◆ Consigne 1
D'après l'extrait sur les lettres d'Einstein à Margarita Konenkova, en quelle année Konenkova était-elle de retour en URSS ?
◆ Consigne 2
Relevez toutes les dates et périodes mentionnées dans l'extrait sur les lettres d'Einstein à Margarita Konenkova.

──────── Extrait de la page ────────

« Récemment, je me suis lavé la tête, mais pas avec le plus grand succès. Je ne suis pas aussi attentif que vous » : ainsi écrivait Albert Einstein dans sa lettre à sa dulcinée russe Margarita Konenkova, qui à cette époque (1945) était de retour en URSS. Le physicien le plus célèbre du monde ne pouvait supporter d’être séparé d’elle : « Tout ici vous rappelle à ma mémoire… toutes les petites choses dans ma cellule d’ermite ».
Cependant, les lettres d’Einstein à Konenkova, qui ont été trouvées à la fin des années 1990 avant que l’un de ses proches ne les vende via Sotheby’s, ne se limitent pas à des paroles nostalgiques. Dans une lettre datée du 11 novembre 1945, il mentionne avoir rencontré le consul « selon le programme » – et ce consul n’était autre qu’un des agents de renseignement soviétiques de plus haut niveau aux États-Unis.

──────── Données fournies ────────

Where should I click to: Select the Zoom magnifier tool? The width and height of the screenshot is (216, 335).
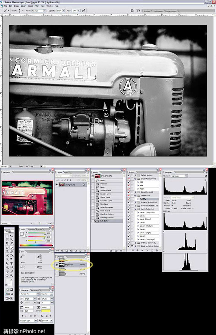coord(11,275)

────────

◆ Réponse finale 1
En 1945.

◆ Réponse finale 2
- 1945
- la fin des années 1990
- le 11 novembre 1945